Das sollten wir der anderen Marine einfach zugestehen. Unserer beider Herkunft und Geschichte  sollten wir gegenseitig respektieren und unsere marinegeschichtlichen Betrachtungen in beiden deutschen Staaten auf Augenhöhe austauschen. So wie es schon seit Ende der 90iger Jahre auf allen Ebenen in Form von Mitwirkungen im Deutschen Marinebund, in der Marine-Offiziers-Vereinigung, in Marinekameradschaften und sogar auf den Historisch Taktischen Tagungen der Deutschen Marine 2017 und 2018 der Fall  war.
Es erscheinen regelmäßig  Beiträge zur Geschichte der Volksmarine in den gängigen maritimen Publikationen. Auch mein im Oktober 2018 publizierte  Buch Es kommt Alles ganz Anders wird als „ein wertvoller Mosaikstein, deutsche Geschichte aus unterschiedlicher Perspektive“ vom Stellvertretenden Inspekteur der Deutschen Marine und Befehlshaber der Flotte und Unterstützungskräfte, Vizeadmiral  Brinkmann, in seinem Geleitwort  eingeordnet. Erfreulich ist auch, dass die maritimen Museen bemüht sind, unsere verschiedenen Wege und Ansätze beim Aufbau und im Dienst beider deutschen Flotten so objektiv wie möglich darzustellen.
Insofern habe ich die Aussagen von Admiral Schönbach nicht angeführt, um ihn sozusagen vorzuführen. Im Gegenteil, ich  betrachte seine klare Positionierung als bemerkenswert progressiv und teilweise als mutig.
Den Mut sollten auch wir aufbringen und unseren  Bezug zum Traditionsnamen Voksmarine neu bewerten.

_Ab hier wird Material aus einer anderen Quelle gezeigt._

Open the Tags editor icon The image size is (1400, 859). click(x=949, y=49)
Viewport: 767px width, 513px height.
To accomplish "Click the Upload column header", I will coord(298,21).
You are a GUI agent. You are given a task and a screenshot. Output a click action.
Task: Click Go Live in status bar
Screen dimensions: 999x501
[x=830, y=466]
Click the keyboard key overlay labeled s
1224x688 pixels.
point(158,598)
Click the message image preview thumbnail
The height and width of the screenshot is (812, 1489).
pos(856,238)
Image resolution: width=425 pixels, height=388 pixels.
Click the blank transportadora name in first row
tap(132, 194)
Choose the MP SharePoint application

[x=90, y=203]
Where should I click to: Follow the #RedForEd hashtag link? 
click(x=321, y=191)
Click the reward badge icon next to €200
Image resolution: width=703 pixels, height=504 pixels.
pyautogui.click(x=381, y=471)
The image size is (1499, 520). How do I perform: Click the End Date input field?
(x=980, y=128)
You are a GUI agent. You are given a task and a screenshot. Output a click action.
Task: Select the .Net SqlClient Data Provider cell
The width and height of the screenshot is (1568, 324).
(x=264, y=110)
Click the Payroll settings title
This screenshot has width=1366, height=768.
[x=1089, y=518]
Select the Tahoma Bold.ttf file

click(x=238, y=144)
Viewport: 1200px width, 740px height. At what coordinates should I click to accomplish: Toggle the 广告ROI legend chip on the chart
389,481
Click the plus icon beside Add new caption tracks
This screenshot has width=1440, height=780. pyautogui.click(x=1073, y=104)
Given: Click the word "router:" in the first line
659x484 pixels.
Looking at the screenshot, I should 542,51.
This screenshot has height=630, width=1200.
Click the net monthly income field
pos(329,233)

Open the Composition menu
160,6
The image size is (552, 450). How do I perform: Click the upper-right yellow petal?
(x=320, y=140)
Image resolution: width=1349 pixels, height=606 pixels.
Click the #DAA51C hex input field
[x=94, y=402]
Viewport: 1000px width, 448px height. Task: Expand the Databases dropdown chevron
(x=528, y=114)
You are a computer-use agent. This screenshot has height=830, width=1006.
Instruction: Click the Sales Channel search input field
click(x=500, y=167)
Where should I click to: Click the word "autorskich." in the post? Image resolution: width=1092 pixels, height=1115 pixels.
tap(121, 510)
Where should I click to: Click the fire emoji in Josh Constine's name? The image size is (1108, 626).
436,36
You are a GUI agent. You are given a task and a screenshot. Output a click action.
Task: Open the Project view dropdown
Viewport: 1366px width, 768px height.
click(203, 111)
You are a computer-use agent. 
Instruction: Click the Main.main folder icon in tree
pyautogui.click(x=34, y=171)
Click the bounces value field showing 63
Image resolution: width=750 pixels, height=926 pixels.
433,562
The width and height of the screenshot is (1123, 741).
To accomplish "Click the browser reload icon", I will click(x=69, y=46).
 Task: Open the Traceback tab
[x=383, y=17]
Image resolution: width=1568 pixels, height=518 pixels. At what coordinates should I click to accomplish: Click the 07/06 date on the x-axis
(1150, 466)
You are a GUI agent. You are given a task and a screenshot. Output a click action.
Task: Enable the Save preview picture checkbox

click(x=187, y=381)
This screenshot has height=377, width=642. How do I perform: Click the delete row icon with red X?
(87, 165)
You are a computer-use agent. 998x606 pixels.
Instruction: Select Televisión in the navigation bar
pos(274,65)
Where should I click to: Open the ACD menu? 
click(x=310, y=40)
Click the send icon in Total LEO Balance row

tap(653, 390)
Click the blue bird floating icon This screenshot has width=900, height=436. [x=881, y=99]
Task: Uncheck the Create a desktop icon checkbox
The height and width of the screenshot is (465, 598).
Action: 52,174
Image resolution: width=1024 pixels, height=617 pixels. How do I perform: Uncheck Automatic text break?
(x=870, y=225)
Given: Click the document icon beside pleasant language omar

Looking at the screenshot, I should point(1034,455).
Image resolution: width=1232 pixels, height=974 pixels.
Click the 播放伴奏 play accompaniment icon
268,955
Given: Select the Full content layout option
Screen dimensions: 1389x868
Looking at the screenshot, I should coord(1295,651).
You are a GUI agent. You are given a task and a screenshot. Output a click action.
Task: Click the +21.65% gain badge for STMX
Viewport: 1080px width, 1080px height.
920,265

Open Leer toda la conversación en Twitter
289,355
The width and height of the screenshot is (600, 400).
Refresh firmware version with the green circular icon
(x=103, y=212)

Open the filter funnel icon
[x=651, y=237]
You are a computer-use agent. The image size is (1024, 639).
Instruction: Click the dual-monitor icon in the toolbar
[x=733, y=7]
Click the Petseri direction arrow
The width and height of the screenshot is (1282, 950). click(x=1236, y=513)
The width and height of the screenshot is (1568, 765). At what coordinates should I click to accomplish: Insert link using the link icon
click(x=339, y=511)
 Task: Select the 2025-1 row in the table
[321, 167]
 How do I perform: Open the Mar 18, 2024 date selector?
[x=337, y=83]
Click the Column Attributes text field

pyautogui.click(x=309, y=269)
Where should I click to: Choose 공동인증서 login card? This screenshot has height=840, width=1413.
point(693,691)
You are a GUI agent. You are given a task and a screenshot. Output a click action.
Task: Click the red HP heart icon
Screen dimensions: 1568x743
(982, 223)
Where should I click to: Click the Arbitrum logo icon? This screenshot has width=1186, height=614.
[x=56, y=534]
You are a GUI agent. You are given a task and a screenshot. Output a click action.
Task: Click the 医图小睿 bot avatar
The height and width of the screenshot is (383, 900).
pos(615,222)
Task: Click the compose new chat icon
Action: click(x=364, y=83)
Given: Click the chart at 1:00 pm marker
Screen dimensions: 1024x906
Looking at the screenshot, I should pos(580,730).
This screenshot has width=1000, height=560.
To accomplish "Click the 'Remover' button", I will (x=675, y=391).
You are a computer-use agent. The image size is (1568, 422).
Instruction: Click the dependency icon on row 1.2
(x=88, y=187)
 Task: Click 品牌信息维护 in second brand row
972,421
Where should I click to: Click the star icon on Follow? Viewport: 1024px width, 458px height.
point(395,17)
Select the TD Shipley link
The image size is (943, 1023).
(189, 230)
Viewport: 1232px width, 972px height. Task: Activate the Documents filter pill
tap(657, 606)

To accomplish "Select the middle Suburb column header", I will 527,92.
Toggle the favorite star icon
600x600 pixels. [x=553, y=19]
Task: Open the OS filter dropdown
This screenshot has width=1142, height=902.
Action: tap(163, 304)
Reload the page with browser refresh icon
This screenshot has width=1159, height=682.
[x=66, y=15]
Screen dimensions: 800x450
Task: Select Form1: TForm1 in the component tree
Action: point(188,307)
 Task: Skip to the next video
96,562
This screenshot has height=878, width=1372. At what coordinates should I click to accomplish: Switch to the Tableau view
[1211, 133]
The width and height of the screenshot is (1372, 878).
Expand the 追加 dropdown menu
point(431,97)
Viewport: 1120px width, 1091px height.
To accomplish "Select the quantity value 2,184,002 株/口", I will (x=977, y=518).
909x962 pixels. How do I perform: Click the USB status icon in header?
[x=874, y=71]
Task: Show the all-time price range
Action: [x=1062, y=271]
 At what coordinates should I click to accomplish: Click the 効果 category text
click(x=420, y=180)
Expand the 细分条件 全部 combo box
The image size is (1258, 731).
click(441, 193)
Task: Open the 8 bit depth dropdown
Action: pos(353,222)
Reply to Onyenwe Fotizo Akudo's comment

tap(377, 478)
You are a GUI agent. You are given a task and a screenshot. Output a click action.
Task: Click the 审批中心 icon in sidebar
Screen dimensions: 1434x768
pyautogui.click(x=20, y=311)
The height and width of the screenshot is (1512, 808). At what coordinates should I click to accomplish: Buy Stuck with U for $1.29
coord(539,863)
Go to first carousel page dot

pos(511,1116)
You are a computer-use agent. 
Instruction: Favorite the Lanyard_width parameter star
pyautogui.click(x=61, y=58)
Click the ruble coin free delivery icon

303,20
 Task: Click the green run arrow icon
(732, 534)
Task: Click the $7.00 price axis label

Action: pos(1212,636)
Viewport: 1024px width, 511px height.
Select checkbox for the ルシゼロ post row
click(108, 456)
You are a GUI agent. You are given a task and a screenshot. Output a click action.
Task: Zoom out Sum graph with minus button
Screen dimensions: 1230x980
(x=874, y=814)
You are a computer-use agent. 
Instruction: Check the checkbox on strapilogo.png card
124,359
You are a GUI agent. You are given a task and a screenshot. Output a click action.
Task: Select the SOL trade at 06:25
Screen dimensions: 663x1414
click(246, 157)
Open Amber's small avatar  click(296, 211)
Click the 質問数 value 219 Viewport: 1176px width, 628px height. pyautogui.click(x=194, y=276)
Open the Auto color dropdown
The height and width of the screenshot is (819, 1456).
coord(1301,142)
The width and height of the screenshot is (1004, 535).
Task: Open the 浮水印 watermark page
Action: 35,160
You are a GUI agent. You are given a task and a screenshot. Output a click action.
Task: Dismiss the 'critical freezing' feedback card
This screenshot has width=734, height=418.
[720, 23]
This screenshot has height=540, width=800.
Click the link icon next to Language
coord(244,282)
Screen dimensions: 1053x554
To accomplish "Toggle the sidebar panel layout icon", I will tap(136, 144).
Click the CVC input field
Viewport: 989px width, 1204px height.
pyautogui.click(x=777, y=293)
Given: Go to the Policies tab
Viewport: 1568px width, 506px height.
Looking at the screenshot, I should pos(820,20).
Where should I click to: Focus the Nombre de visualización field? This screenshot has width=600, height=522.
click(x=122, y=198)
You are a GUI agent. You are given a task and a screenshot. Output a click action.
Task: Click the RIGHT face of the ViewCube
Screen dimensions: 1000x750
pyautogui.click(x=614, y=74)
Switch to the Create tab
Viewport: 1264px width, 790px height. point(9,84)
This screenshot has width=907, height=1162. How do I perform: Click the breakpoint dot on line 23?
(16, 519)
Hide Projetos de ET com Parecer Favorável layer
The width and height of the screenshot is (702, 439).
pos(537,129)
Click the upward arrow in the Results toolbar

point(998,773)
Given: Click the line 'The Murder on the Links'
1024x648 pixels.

Eine unerwartete Bestätigung dafür ist das Vorhaben der Hansestadt Bremen, eine neue jährliche zentrale Veranstaltung zum Gedenken an die Novemberrevolution 1918/19 durchzuführen.3

Unbestritten ist, dass ein Großteil der Arbeit zur Bewahrung des humanistischen Erbes und der Kampf gegen Verfälschung der Geschichte der NVA und der Volksmarine von den Mitgliedern des Verbandes zur Pflege der Traditionen der Nationalen Volksarmee und der Grenztruppen der DDR e.V. geleistet wurde und wird. Ich habe noch einmal in die Satzung des Verbandes geschaut. Dort heißt es im Punkt (1): …. unter kritischer Betrachtung der Geschichte der NVA will der Verband aus dem revolutionären und humanistischen Erbe das Bewahrenswerte und Pflegewürdige herausarbeiten, es vor Entstellungen und Verfälschungen schützen und damit zur Legitimation des Soldat seins in der DDR beitragen.
Vielleicht leistet dieser Beitrag einen kleinen  Anteil dazu. 

 

Quellen:
1 Kurt Wrobel; DIE VOLKSMARINEDIVISION, Verlag des Ministeriums für Nationale Verteidigung, Berlin 1957

2 Sebastian Haffner * 27. Dezember 1907 in Berlin; † 2. Januar 1999  war ein deutsch-britischer JournalistPublizist und Schriftsteller.
1969 erschien sein Buch:  Die verratene Revolution-Deutschland 1918/1919.